9.6 Example: Fal estuary copepods

Somerfield, Gee & Warwick (1994a) and Somerfield, Gee & Warwick (1994b) present biotic and environmental data from five creeks of the Fal estuary, SW England, whose sediments can contain high heavy metal levels resulting from historic tin and copper mining in the surrounding valleys ({f}, Fig. 9.3).

Fig. 9.3 Fal estuary copepods {f}. Five creeks sampled for meiofauna/macrofauna

Table 9.6. Fal estuary copepods {f}. Original counts from five replicate meiofaunal cores in each of two creeks (Mylor and Pill). Final three columns give the average dispersion index, its significance, and the divisor used to downweight each row (matrix is ordered by the latter) under the dispersion weighting procedure. Divisor=1 if permutation test does not give significant clumping for that species.

Here, only the infaunal copepod counts are analysed, from five replicate meiofaunal cores in each of two creeks (Mylor, M and Pill, P), subject to differing sediment concentrations of contaminants (Table 9.6). Species are listed in decreasing order of their average dispersion index $\overline{D}$ over the two groups, e.g. for the first species, Platychelipus littoralis, $D _ M =35.9$ and $D _ P =36.2$, giving average $\overline{D} = 36.1 $, the divisor for the first row of the matrix. This represents rather strong overdispersion for this species, as does the divisor $\overline{D} = 27.7$ for the second row, Enhydrosoma gariene. In fact, the highest counts in the matrix are found in these two species and, without DW, they would have played an influential role in determining the similarity measures input to the multivariate analyses. But their counts are not consistent over replicates, ranging from 1 to 88, 12 to 112, 19 to 130 etc, hence giving large dispersion indices (variance-to-mean ratios). The dispersion-weighted values, however, are now much lower, ranging only up to 3 or 4, and therefore strongly down-weighted in favour of more consistent species (over replicates), such as Microarthridion fallax. Its counts were initially similarly high but are subject to a much lower divisor, so this fourth row of the weighted matrix now ranges up to 13, giving it much greater prominence. Interestingly, even quite low-abundance species, such as the last in the list (Stenhelia elizabethae) will now make a significant contribution, because of its consistency; it does not get down-weighted at all, as the following permutation test shows.

Test for overdispersion

The final six species in the table exhibit no significant evidence of overdispersion at all, and their divisor is therefore 1. What is needed here to examine this is a test of the null hypothesis $D=1$ in all groups, and a relevant large-sample test is based on the standard Wald statistic for multinomial likelihoods (further details in Clarke, Chapman, Somerfield et al. (2006) ). This has the familiar chi-squared form, e.g. for Tachidius discipes how likely is it that observed counts for Mylor of 6, 2, 8, 0, 0 could arise from placing 16 individuals into 5 replicates independently and with equal probability, i.e. when the ‘expected’ values in each replicate are 3.2? Simultaneously, how likely is it that the two individuals from Pill both fall into the same replicate if they arrive independently (i.e. observed values are 0, 0, 0, 0, 2 and expected values 0.4 in each cell)? The usual chi-squared form $X ^2 = \sum \left[ (Obs - Exp)^2 / Exp \right] $ can be computed, but these are far from large samples so its distribution under the null hypothesis will only be poorly approximated by the standard $\chi ^ 2$ distribution on 8 df. Instead, in keeping with other tests of this manual, the null distribution is simply created by permutation: 16 and 2 individuals are randomly and independently placed into the first and second set of replicates, respectively, and $X ^ 2$ recalculated many times. For T. discipes the observed $X ^ 2$ is larger than any number of simulated ones and $D=1$ can be firmly rejected, so the divisor of 3.1 is used, but for the final 6 species $D=1$ is not rejected (at p=5% on this one-tailed test), and no down-weighting is carried out.

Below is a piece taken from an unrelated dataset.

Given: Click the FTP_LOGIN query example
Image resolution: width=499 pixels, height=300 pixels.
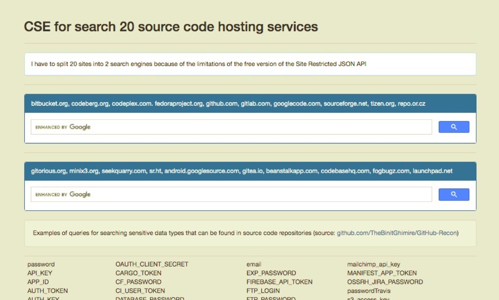Looking at the screenshot, I should pos(263,291).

Fig 9.4 Fal estuary copepods {f}. MDS of copepod assemblages for 5 meiofaunal cores in each of two creeks (Mylor and Pill), from Bray-Curtis similarities on: a) untransformed counts; b) dispersion-weighted counts

Effect of dispersion weighting

The effect of DW on the multivariate analysis can be seen in Fig. 9.4, which contrasts the (non-metric) MDS plots from Bray-Curtis similarities based on untransformed and dispersion-weighted counts. A major difference is not observed, but there is a clear suggestion that the replicates within the M group in particular have tightened up, and the distinction between the two groups enhanced. The former is exactly what might be expected: by down-weighting species with large but erratic abundances in replicates we should be reducing the ‘noise’, allowing any ‘signal’ that may be there to be seen more clearly. But the latter cannot, and should not, be guaranteed. It is perfectly possible that when attention is focussed on the species that are consistent in replicates, they may display no change at all across groups – so be it. In fact, in this case, DW makes a sizeable difference to the ANOSIM test for the group effect, with the R statistic increasing from 0.41 to 0.71 after DW.

Shade plots to demonstrate matrix changes

The explanation, in terms of particular species, for changes seen in the multivariate analyses following DW, are well illustrated by simple shade plots (p7-7, Clarke, Tweedley & Valesini (2014) ). For these visual representations of the data matrices, the intensity of grey shading is linearly proportional to the matrix entry, with white representing absence and full black the largest count (or weighted count) in the matrix, Fig. 9.5. Here, the species have been ordered according to a species clustering using the index of association on the original counts (equation 7.1), and the same species ordering is preserved for the shade plot under DW. It is readily seen that some of the less erratic species, such as M. fallax and S. elizabethae, do show a clear pattern of larger values at Mylor than Pill, and several other species which are not heavily down-weighted (Enhydrosoma longifurcatum, Amphiascoides limicola, Mesochra lilljeborgi) show the reverse pattern. The highly erratic species formerly given the most weight, P. littoralis and E. gariene, did not clearly distinguish the two creeks, so that their reduction in importance under DW has again, in this case, aided discrimination of the two groups.

Further DW issues

The DW procedure makes few assumptions about the data, but is derived from a model in which the degree of clumping, and thus the index of dispersion, of a particular species is constant across groups. In some cases this may well be a poor assumption, e.g. when impacts represented by a group structure affect both the propensity for that species to clump as well as the density of clump centres. Clearly, in that case, we must not use a different dispersion divisor D for each group; as earlier emphasised, doing different things for each group risks creating an artefactual group effect where none exists. Using an averaged index ($\overline{D}$) across groups might thus still provide a sensible ‘middle course’ in deciding how much weight to give to that species. Faced with the alternatives of doing no species weighting (so that erratic, clumped species dominate) or giving all species, abundant and rare, exactly the same weight (e.g. as in normalising the variables or the implicit standardisations of a Gower resemblance measure), DW may indeed be a robust general means of weighting species. As is seen later (e.g. Chapter 10 and 16 and Fig. 13.8), even quite major changes to the balance of information utilised from different species can have surprisingly little effect on a multivariate analysis, mainly because the latter typically uses only a small amount of information from each species and the same driving patterns are present in many species.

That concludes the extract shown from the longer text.